Kartofle są tu od niedawna

Nikt pewnie nie wyobraża sobie kurpiowskiej kuchni bez kartofli. Rejbak czyli babka ziemniaczana to przecież najważniejsze dla Kurpi danie. A tymczasem – jak pisze Maria Żywirska, historyk i znawczyni tej kuchni  -„Kartofle, które pojawiły się w Puszczy Białej w połowie XIX wieku, jadano gotowane z mlekiem (w lecie zsiadłym) oraz barszczem i szczawiem. Barszcze robiono na zakwasie z mąki żytniej bądź kłosów. Czasami dodawano wędzonki i śmietany. Na stołach kurpiowskich często gościł barszcz z czerwonych buraków kwaszonych lub świeżych.
Bardzo często gotowano „prażuchę” – mąkę żytnią wsypywano wąskim strumieniem na gotującą się osoloną wodę, energicznie cały czas mieszając. Kiedy potrawa odpowiednio zgęstniała, wykładano ją na talerze polewając suto skwarkami stopionymi ze słoniny i tłuszczem.
Z potraw mącznych przyrządzano kluski zwane „rwaki” z żytniej, pytlowej mąki. „Ciasto na nie zagniatano tylko wodą, ale tak żeby były możliwie twarde. Na dłoni ugniatano niewielki placek, po czym maczając palce w mące odrywano nieduże kluski, które po ugotowaniu w słonej wodzie jedzono z mlekiem lub słoniną”.
Najbardziej popularną potrawą była tzw. „zalewajka”. To zupa kartoflana zasypana kaszą jęczmienną lub grubo pokrojoną kapustą oraz zaprawiona słoniną. Wielkim przysmakiem była również zupa „z bani” (dyni), która była rozgotowana, przyprawiona mlekiem i zasypana kluskami.
Częstym daniem kolacyjnym były „sodziaki” – placki przygotowane z mąki pośledniej z dodatkiem miodu, sody i zagniatane zsiadłym mlekiem. Po wyrobieniu ciasta formowano w rękach owalny placek i układano go do pieczenia bezpośrednio na fajerkach, na blasze kuchennej. Po upieczeniu jednej strony, przekładano placek na drugą stronę, a po upieczeniu zjadano ciepły placek, popijając mlekiem.

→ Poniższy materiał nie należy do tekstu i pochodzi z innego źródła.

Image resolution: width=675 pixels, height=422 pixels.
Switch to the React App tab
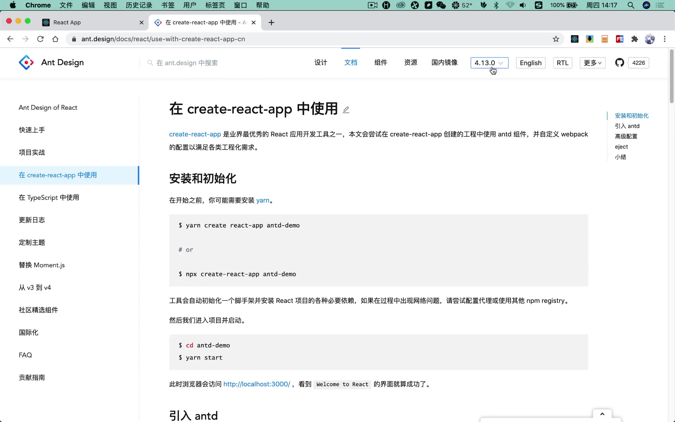pyautogui.click(x=67, y=22)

W czasie uroczystości rodzinnych tj. wesela, chrzciny, stypy, jadło musiało być urozmaicone oraz obfite. Na te specjalne okazje przygotowywano własnej roboty kwas oraz piwo. Przed 1914 r. piwo robiono tylko z jagód jałowcowych bez żadnych przypraw. „Rozbite ziarno jałowca gotowano w wodzie, biorąc na garniec ziaren 2,5 garnca wody i obwiązując garnek płótnem lnianym, aby wytapiająca się żywica mogła nie wsiąknąć. Po ugotowaniu zlewano do glinianych naczyń i odstawiano w chłodne miejsce”.
(…) „Chrzciny na Puszczy obchodzono w małym gronie, gdyż dziecko należało ochrzcić nazajutrz, niemal po urodzeniu. Toteż gospodyni jeszcze przed połogiem starała się przygotować poczęstunek dla rodziców chrzestnych i babki, która była przy porodzie. Poczęstunek składał się najczęściej ze smażonej wieprzowiny, boczku, kiełbasy, jajecznicy, chleba, piwa i wódki”.

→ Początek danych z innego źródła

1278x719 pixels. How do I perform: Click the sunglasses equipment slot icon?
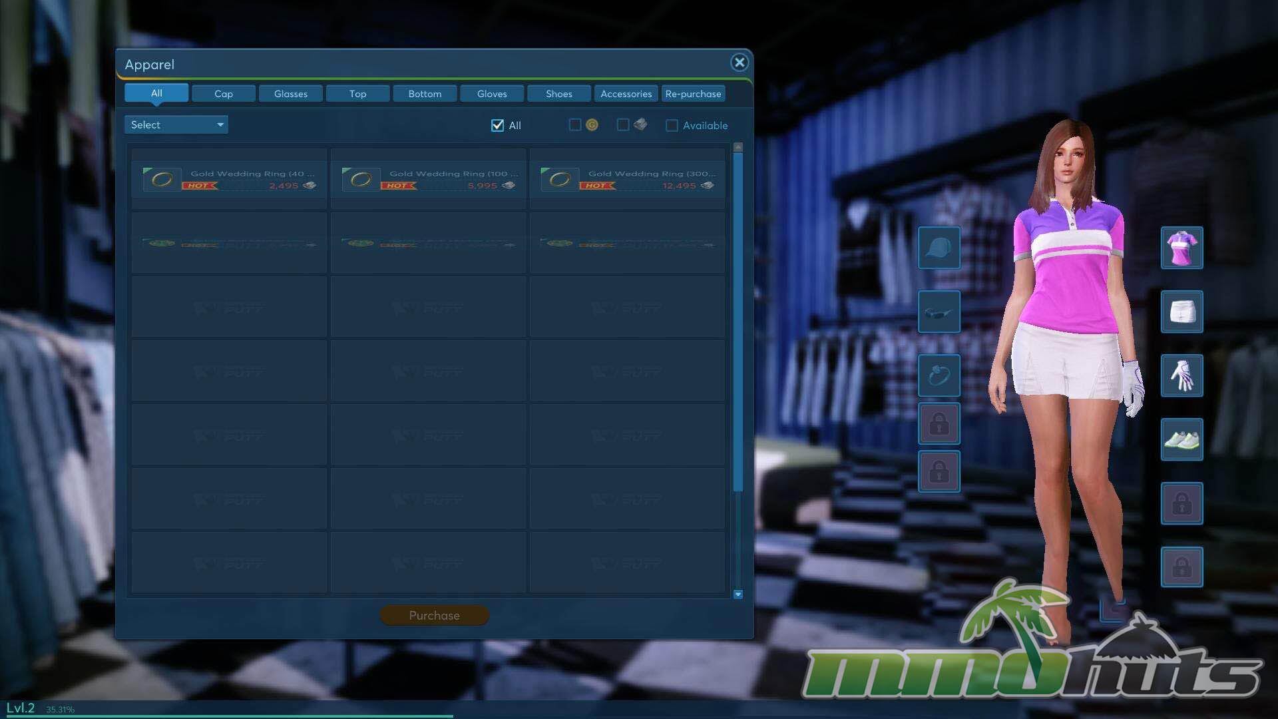[939, 312]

Największą wyżerkę mieli Kurpie podczas wesel. „Bez porównania okazalsze było jadło weselne. (…) Wiatach trzydziestych przed wyjazdem orszaku weselnego do kościoła, uczestnicy pili mleczną kawę zbożową z plackiem, zaś dopiero po powrocie następował zasadniczy poczęstunek zw. obiad (nazwy obiad nie stosowano wtedy do pokarmu południowego). Najczęściej składały się nań: pokrajana w duże kawałki kiełbasa, smażony lub wędzony boczek i chleb – często pytlowy – ułożone na talerzach pośrodku długiego obiegającego izbę stołu. Gospodarz przepijał wódką do znaczniejszych gości, po czym każdy brał widelcem boczek lub kiełbasę i chleb. Następnie podawano rosół na wieprzowinie, wołowinie lub baraninie z kartoflami lub makaronem. Z kolei podawano mięso z rosołu z kapustą (…), w końcu kaszę gryczaną ze słoniną, słodki placek i piwo. (…) Jeśli wesele trwało dłużej i goście zebrali się ponownie na przenosinach, to w domu pana młodego następował ponowny poczęstunek i zabawa zw. psiababa. Wtedy poczęstunek składał się z wódki, zimnego mięsa i słodkiego placka. Podany wyżej zestaw potraw na uczcie weselnej stanowi najpopularniejszy wariant”.
Stypa zw. inaczej konsolacją odbywała się najczęściej przy wozie żałobników na stojąco lub w karczmie. Potrawą tradycyjną było zimne gotowane lub smażone mięso baranie, piwo, wódka i słodki placek.”
Smaczne to wszystko choć dość ciężkostrawne. Widać, że Kurpie mieli silne żołądki.